Приглашаем посетить сайт

Тайна Чарльза Диккенса (сборник под редакцией Гениевой E. Ю.)
Диккенс на сцене.

В творческой судьбе Диккенса театр играл гораздо большую, чем это обычно принято считать, роль. Театром Диккенс «заболел», когда ему было около восьми лет, а в двадцать он уже серьезно думал об актерской карьере. И если бы не внезапная болезнь, жизнь Диккенса, наверное бы, освещалась яркими лучами рампы.

Хотя профессиональным актером Диккенс не стал, юношеское увлечение театром не прошло. Напротив, будучи уже признанным романистом, Диккенс со всей страстью своего неукротимого темперамента отдавался любительским постановкам, не только с удовольствием играл сам, но и ставил спектакли.

Он боготворил знаменитого английского комика Джозефа Гримальди, преклонялся перед Макриди, который не уставал его поражать феноменальным даром перевоплощения. В свою очередь, и Макриди серьезно относился к театральным увлечениям Диккенса. Диккенс, писал Макриди, «не только великий романист, он самый великий английский актер-любитель».

Диккенс-актер прекрасно знал свои природные физические недостатки: коротковатые ноги, отсутствие грациозности. Поэтому он старался выбирать роли, в которых его изъяны были не столь заметны, а, напротив, шли на пользу изображаемому характеру: особенно любил играть чудаковатых стариков. Диккенс обладал удивительно выразительным лицом. Но ему было мало того, что дала природа. И он постоянно работал над мимикой и, зная, сколь она может быть выразительной и завораживающей, не щадил себя, играя при самом ярком освещении. Он безжалостно эксплуатировал свой замечательный голос. Поэтому так любил длинные монологи в пьесах.

Диккенс сыграл более двадцати ролей. По воспоминаниям современников, Диккенсу особенно удались роли Бобадила в пьесе Бена Джонсона «Всяк в своем нраве» и Ричарда Уордрла в драме Уилки Коллинза «Замерзшая бездна», которая, кстати, шла в постановке Диккенса. Надо сказать, что в «Замерзшей бездне» Диккенс не просто изобразил безумие: он показал, как постепенно болезнь завладевает человеком, искажает характер, меняет душу.

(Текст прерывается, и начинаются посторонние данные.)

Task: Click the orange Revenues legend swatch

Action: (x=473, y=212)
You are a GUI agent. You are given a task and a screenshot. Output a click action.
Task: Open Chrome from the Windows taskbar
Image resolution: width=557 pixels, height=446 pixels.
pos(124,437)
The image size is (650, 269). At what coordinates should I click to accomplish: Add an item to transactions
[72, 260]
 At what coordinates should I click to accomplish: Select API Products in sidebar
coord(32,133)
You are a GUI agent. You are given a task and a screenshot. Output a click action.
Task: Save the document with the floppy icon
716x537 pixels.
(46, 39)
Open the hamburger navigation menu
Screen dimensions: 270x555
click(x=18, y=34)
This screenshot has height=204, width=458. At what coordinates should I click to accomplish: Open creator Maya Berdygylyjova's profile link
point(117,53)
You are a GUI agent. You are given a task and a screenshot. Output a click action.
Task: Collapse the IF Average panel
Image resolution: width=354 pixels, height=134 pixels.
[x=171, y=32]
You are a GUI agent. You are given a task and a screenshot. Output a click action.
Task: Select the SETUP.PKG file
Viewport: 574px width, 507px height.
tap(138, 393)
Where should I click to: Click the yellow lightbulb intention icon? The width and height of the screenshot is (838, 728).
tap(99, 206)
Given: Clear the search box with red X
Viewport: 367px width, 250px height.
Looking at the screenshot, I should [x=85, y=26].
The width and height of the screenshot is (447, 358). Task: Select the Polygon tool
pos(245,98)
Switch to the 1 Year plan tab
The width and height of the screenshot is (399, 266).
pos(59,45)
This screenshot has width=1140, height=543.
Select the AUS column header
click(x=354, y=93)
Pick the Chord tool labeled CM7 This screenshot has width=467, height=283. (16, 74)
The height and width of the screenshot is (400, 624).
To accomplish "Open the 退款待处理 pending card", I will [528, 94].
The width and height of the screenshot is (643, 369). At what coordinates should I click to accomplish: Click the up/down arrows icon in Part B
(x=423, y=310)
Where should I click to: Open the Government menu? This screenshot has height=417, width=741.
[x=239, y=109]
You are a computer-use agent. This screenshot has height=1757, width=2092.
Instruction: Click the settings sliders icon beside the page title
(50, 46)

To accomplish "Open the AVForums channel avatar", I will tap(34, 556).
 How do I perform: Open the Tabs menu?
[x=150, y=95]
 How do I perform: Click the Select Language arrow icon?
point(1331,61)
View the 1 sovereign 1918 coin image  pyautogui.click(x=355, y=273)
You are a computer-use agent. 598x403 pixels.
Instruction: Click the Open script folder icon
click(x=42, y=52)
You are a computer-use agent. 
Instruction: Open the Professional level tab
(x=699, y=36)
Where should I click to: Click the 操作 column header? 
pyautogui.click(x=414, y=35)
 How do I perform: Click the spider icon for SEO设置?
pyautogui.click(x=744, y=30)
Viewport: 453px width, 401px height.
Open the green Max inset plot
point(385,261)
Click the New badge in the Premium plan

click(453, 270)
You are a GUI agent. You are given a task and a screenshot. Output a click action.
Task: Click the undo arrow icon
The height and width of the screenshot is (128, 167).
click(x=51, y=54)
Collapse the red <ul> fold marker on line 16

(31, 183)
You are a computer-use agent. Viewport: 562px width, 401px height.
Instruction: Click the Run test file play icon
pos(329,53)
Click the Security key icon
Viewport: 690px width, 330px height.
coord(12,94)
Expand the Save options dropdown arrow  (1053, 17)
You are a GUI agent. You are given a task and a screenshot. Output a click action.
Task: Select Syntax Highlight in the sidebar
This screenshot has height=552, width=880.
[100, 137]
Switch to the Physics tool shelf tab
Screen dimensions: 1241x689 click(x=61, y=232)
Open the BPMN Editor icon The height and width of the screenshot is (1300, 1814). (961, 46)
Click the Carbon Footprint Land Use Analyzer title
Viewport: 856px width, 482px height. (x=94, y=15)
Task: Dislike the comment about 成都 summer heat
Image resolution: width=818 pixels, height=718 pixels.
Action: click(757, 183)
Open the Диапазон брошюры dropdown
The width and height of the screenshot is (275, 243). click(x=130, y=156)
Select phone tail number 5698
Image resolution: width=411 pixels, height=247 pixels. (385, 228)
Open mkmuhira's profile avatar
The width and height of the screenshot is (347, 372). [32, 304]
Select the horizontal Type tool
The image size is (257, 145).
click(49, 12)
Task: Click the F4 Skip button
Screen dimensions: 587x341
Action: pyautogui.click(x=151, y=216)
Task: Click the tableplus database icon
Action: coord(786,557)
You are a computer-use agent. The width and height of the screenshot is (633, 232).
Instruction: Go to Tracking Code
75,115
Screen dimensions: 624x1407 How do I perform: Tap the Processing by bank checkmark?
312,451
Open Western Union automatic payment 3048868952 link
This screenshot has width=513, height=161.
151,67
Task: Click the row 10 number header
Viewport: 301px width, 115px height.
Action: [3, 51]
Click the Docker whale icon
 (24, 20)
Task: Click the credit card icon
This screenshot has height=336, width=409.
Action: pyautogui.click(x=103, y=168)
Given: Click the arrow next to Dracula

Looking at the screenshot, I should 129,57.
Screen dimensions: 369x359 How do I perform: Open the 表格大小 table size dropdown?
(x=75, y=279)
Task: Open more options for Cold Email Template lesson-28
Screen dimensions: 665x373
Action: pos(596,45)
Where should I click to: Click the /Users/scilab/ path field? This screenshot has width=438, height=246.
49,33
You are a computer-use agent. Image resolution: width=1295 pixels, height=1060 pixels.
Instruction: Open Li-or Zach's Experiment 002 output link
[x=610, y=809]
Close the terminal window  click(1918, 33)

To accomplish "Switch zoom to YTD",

Театральные законы диккенсовского времени были особыми: серьезные пьесы полагалось сопровождать фарсами, но почему-то считалось нежелательным, чтобы один и тот же актер играл в серьезной части и в комической. Диккенс решительно выступил против этой традиции. Ему всегда хотелось сыграть за вечер не менее двух ролей. Изобретательность его была такова, что он подыскал для себя шестнадцать театральных сочетаний, а потому иногда исхитрялся появиться на сцене трижды за один вечер.

В этой потребности к постоянному перевоплощению есть что-то экзистенциальное. Некоторые биографы Диккенса полагают, что подобные метаморфозы были необходимы Диккенсу в трудные периоды его жизни, в частности, когда он мучительно переживал расставание с женой. Но все же главная причина, как кажется, в другом. У Диккенса была глубокая, возможно, даже врожденная потребность, лишь развившаяся с годами, периодически ощущать себя «другим человеком». Эта же потребность появилась и во время его публичных чтений, снискавших Диккенсу особую славу и популярность. Проблема раздвоения личности, сочетания в одном характере «дневной» и «ночной» сути всегда очень занимала Диккенса. Видимо, его театральная деятельность, в первую очередь актерская, помогла Диккенсу-романисту разрешить и эти психологические загадки.

Первоначально у составителей было намерение включить в книгу пьесу «Замерзшая бездна». Но потом мы отказались от этой идеи.

Все же текст не абсолютно диккенсовский. И решили познакомить читателя с пьесой драматурга не выдающегося, малоизвестного, биографические сведения о котором еще и не найдешь в справочниках.

Но вот именно такая малая известность и привлекала. Наряду с суждениями великих — Вирджинии Вулф, Арнольда Цвейга, Кафки, Пристли, хотелось предъявить читателю настоящее свидетельство массовой популярности Диккенса, доказать, что он постоянно существует в английском литературном интерьере, что он, как наш Пушкин, — постоянный адресат ссылок, предмет рассуждений и размышлений — и вовсе не обязательно высоких и возвышенных. Но ведь, наверное, именно такой портрет и именно в таком интерьере — признак бессмертия.